Supplied passage:
To run the program, type this into the command line:
python parallyze.py
software to analyze parallel genome evolution by generating null distributions.
parallyze can also be used to do a power analysis for the number of lines needed in an evolution experiment to look for parallelism, given the mutation rate and spectrum, as well as the length of the experiment.
Algorithm design
In all cases, the user should be able to specify only examining coding regions, or just nonsynonymous and synonymous mutations, or just synonymous mutations.
Procedure 1: Gene mutation frequency. For each gene, what is the frequency of mutation for all of my pooled experimental lineages compared to a null distribution?
Genomes from evolution experiment. Assume all independent, i.e. star phylogeny.
Count all point mutations (x1 + x2 + ... + x_n), and turn into 4x4 matrix.
"Sort" reference genome positions by base. represent as (base, position), e.g. ('A', 3461000)
for 1 to N replicates:
for 1 to n genomes:
draw x_i mutations from the mutation matrix, and drop onto reference genome.

Collected material:
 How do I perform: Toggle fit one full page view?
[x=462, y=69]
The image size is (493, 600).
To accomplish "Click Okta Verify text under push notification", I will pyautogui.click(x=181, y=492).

Work request:
What command does the parallyze description give for running the program from the command line? The lines that come after the parallyze description are separate material and have nothing to do with it.

Exercise output:
python parallyze.py